Nacionalmente, os dados alertam que crianças mais novas têm sido cada vez mais vítimas de violências sexuais e letais. De 2022 para 2023, as mortes violentas de crianças de até 9 anos de idade aumentaram 15,2% no Brasil. Na Paraíba, o número absoluto de vítimas nessa faixa etária passou de 3 em 2022 para 7 em 2023. Nos casos de violência sexual contra crianças de até 4 anos, o acréscimo foi ainda maior, entre 2022 e 2023, com um aumento de 23,5% nos registros e de 17,3% entre aquelas com 5 a 9 anos.

Meninos negros seguem como principais vítimas em todas as idades

No País, a violência letal vítima, em especial, meninos negros. Nos últimos três anos, a maior parte das vítimas de mortes violentas no Brasil tinha entre 15 e 19 anos (91,6%), era preta ou parda (82,9%) e do sexo masculino (90%). E, apesar dos adolescentes serem os mais atingidos, isso é uma realidade em todas as faixas etárias. Dados do relatório mostram que um menino negro com idade entre 0 e 19 anos tem 21 vezes mais chances de ser morto do que uma menina branca na mesma faixa etária no Brasil.

§ **LISTAGEM APRESENTADA**:
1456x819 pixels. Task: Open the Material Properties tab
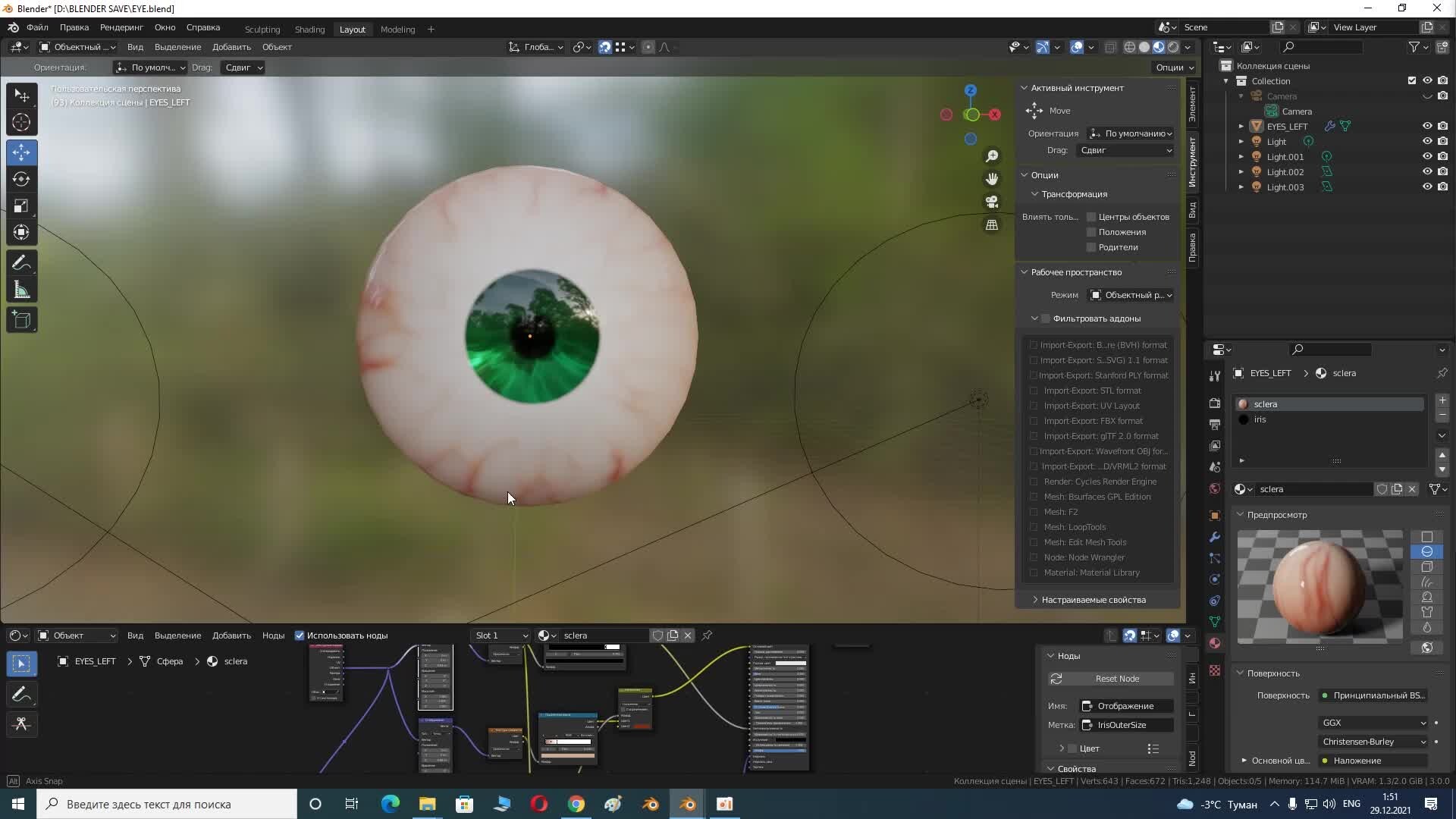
---
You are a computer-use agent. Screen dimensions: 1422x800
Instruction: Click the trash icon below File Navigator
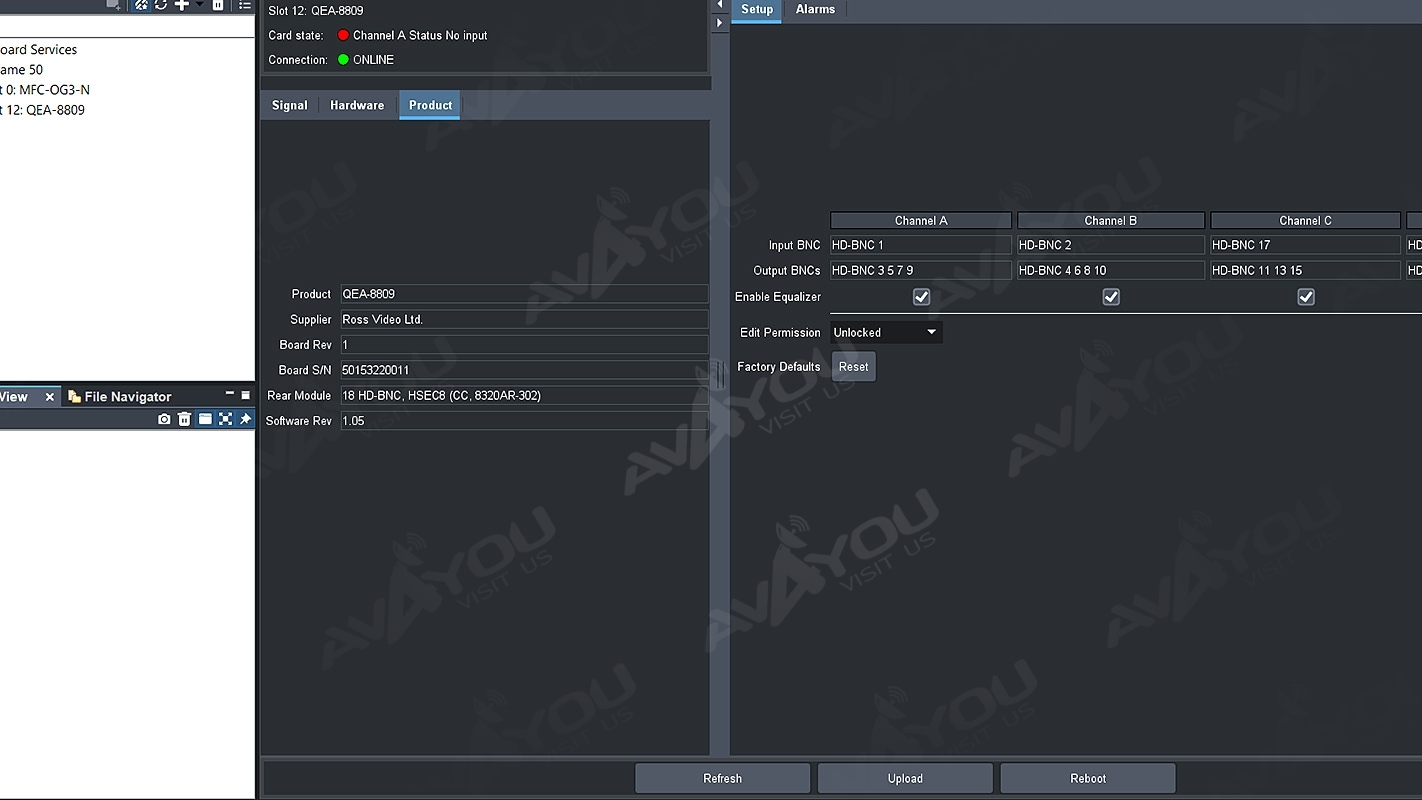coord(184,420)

§ **TAREFAS A REALIZAR**:
1. Reescreva o trecho do texto fornecido que vai de "Meninos negros seguem" até "etária no Brasil.", trocando "Brasil" por "território brasileiro".
2. De acordo com o texto fornecido, quantas vezes mais chances de ser morto tem um menino negro de 0 a 19 anos em comparação com uma menina branca da mesma faixa etária?

§ **RESPOSTAS POR TAREFA**:
1.
Meninos negros seguem como principais vítimas em todas as idades

No País, a violência letal vítima, em especial, meninos negros. Nos últimos três anos, a maior parte das vítimas de mortes violentas no território brasileiro tinha entre 15 e 19 anos (91,6%), era preta ou parda (82,9%) e do sexo masculino (90%). E, apesar dos adolescentes serem os mais atingidos, isso é uma realidade em todas as faixas etárias. Dados do relatório mostram que um menino negro com idade entre 0 e 19 anos tem 21 vezes mais chances de ser morto do que uma menina branca na mesma faixa etária no território brasileiro.

2. 21 vezes mais chances.